Eight months ago nobody but a handful of people had ever heard of Saffina Desforges.

Mainly because she didn’t exist. It was a pseudonym created to avoid the confusion of having two names on the cover of our books and arguing over who got top billing, and to play the google game and get some sort of foothold in the biggest search engine of all time.

Today Saffina Desforges is the brand name of the biggest success story in British indie e-publishing.

True, Stephen Leather’s self-published The Basement, has sold more.

But Stephen is a multi-million selling trad-published author with twenty years of experience, who brought tens of thousands of loyal followers with him.

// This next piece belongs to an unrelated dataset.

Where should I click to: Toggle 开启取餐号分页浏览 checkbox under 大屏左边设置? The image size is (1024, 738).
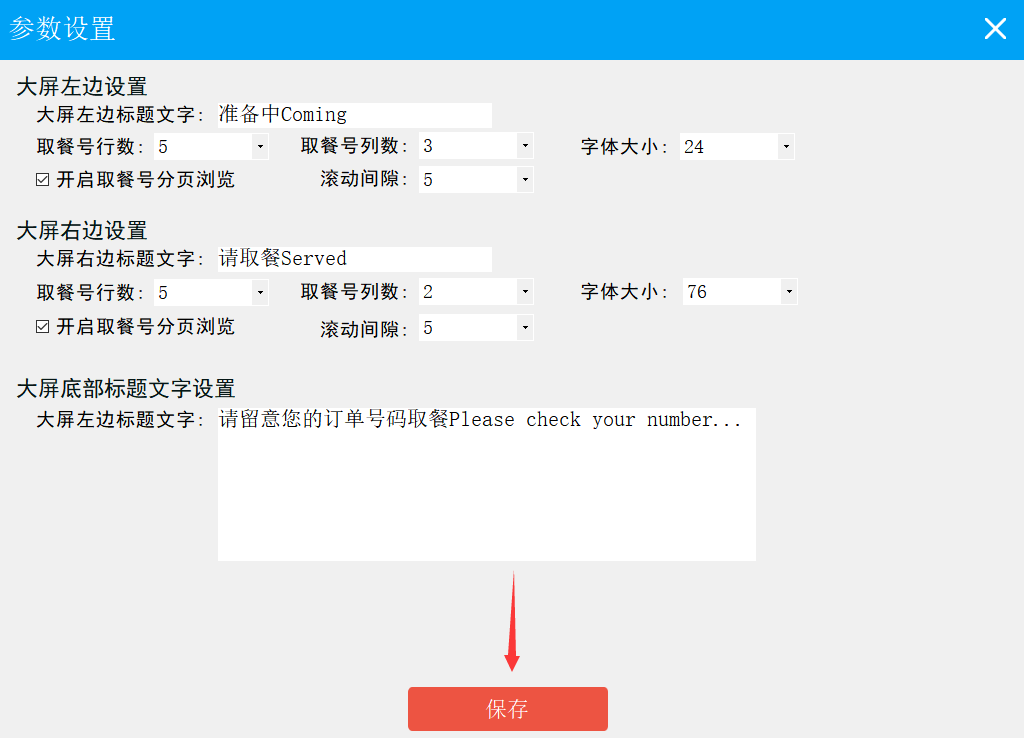pyautogui.click(x=43, y=180)
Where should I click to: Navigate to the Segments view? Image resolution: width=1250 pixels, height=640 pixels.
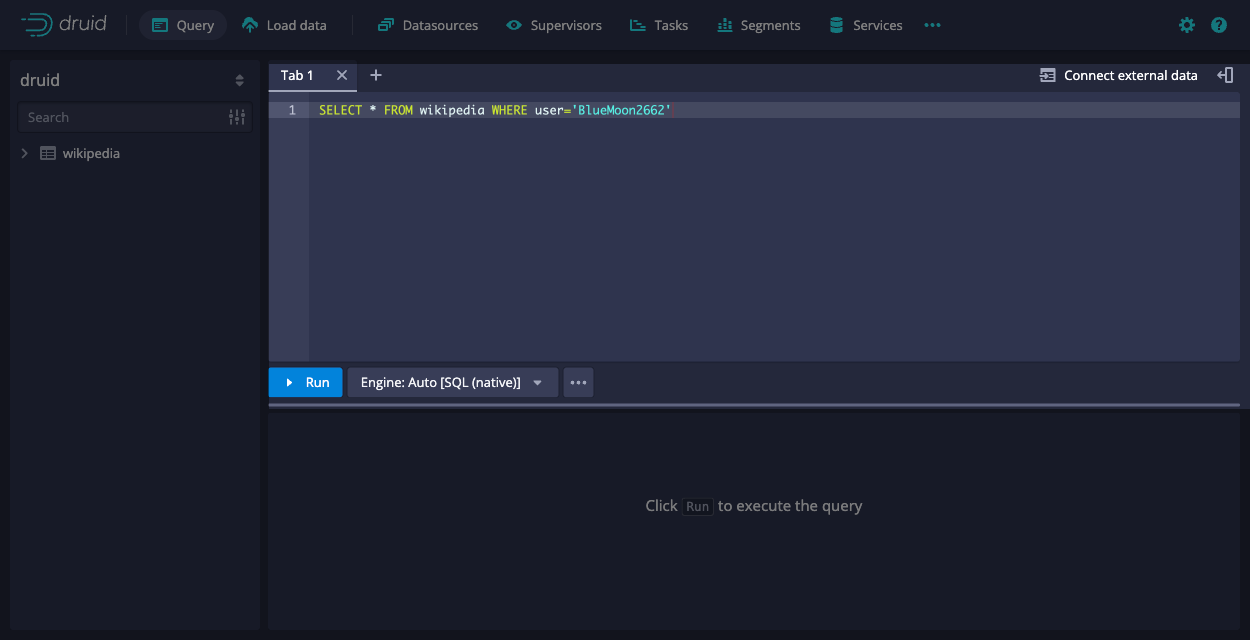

Self-published success, yes. Indie, no.

Saffina Desforges was a completely unknown name and a debut novel. What’s more, a debut novel almost every major agent in the UK turned away.

And three months after we launched the book it seemed like maybe they had a point. Sales were almost non-existent.

Kristen Lamb

The book was out there, but who knew? So we tried some savvy social media marketing. In particular Saffi picked up a copy of Kristen Lamb‘s We Are Not Alone and gave it a whirl. What did we have to lose?

Four months on and the book the UK agents called “The last taboo”, “well written but unpublishable”, and “there’s no market for a story like this” is about to breach the 75,000 sales barrier. And that’s just with the tiny Kindle UK market. As yet there’s no paper version in the book stores, not even POD, and we’ve yet to seriously start marketing across the pond.

A week or so back we were cold-called by an agent. Not just any old agent. An agent on a different continent. In fact, one of the most prestigious agencies in New York.

Nothing signed yet, and to be honest we’re not sure we want to go down the paper route, with its snails’ pace processes and the loss of independence that is the unavoidable compromise a writer makes when signing with a mainstream publisher. We’ll keep you informed on that as we go.

But being UK-based, to even approach a US agent six months ago was for us unthinkable. To be head-hunted by one of this prestige is still, a week or so later, pretty unbelievable.

Obviously the book itself  has something going for it. But while no-one knew it was out there no-one was buying it.

So a huge thanks to Kristen Lamb for helping us raise our profile enough to be found.

I had hoped Kristen would be joining us in person on MWi, and with luck she may still yet do so before the month is out, but she’s hugely busy with promo for her latest book, just launched last month.

So Kristen, if you’re reading this, a big thank you from Saffi and I, and from all our readers who would never have found Saffina Desforges without you.

~

So, it’s time to kick off Girls Just Wanna Have Fun month.

Who's First?

But choosing the running order was not to easy. In fact, a complete nightmare!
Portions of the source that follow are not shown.